Asian Journal of Research and Reports in Neurology

Background and Objectives: Cadmium is a potent neurotoxic heavy metal known to induce oxidative stress, apoptosis, and neurotransmitter dysfunction, leading to neurodegenerative effects. Turmeric (Curcuma longa) has gained attention as a natural antioxidant with potential neuroprotective properties. This study evaluates the neuroprotective effects of turmeric against cadmium chloride-induced neurotoxicity in male Wistar rats by assessing oxidative stress and cholinergic function.

Method: Twenty-four male Wistar rats (150–180 g) were divided into four groups (n = 6): Group I (Control), Group II (Turmeric only: 500 mg/kg BW orally), Group III (Cadmium only: 120 mg/kg BW subcutaneously), and Group IV (Cadmium + Turmeric). Turmeric was administered daily for four weeks. Superoxide dismutase (SOD) and acetylcholinesterase (AChE) activities were measured using standard spectrophotometric methods. Data were analyzed using one-way ANOVA and Tukey’s test, with p < 0.05 as the significance threshold.

Results: Cadmium exposure significantly reduced SOD activity (3.77 ± 0.19 U/mg protein) and AChE levels (11.0 ± 4.36 U/L) compared to the control group (6.22 ± 0.11 U/mg and 28.0 ± 0.52 U/L, respectively; p < 0.05). Turmeric co-administration markedly improved SOD (7.12 ± 0.12 U/mg) and AChE (32.0 ± 1.42 U/L) levels, demonstrating restoration of antioxidant and cholinergic function. Interestingly, turmeric alone elevated both SOD (6.50 ± 0.09 U/mg) and AChE (46.0 ± 0.48 U/L) beyond control values.

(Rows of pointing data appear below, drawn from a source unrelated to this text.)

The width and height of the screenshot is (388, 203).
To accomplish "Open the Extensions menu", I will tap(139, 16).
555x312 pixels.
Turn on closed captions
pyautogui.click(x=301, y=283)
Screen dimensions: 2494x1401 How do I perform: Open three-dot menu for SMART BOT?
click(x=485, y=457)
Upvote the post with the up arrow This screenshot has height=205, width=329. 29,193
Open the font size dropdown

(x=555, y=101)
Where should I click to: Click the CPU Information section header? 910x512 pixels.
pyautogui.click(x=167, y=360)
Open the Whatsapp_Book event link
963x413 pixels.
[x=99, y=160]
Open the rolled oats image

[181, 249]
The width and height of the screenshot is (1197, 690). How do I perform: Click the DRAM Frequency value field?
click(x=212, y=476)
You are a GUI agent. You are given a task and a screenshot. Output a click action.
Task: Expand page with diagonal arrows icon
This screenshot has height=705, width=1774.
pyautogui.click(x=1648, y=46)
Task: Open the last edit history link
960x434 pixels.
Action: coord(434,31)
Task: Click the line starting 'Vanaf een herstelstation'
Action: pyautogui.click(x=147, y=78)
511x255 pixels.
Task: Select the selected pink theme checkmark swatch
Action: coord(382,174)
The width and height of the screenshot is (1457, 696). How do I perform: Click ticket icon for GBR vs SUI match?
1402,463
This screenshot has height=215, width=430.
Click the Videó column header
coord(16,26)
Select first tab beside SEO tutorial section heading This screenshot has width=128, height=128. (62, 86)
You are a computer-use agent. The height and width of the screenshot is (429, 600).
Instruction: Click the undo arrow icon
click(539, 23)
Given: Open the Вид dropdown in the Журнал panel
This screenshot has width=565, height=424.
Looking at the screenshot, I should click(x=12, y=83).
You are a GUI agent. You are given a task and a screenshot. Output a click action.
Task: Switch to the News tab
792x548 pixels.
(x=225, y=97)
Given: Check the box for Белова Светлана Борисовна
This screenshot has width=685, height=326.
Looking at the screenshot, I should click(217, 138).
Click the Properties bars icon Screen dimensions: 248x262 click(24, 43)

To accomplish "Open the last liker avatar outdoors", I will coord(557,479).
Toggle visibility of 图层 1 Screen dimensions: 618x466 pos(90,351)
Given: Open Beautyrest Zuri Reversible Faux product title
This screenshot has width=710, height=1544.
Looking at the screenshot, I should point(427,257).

Conclusion: Turmeric mitigates cadmium-induced neurotoxicity by significantly enhancing antioxidant defenses and cholinergic neurotransmission. These findings support its potential as a dietary supplement or therapeutic agent in managing neurodegenerative conditions related to heavy metal toxicity. Further studies incorporating behavioral and histopathological assessments are recommended to validate its cognitive benefits.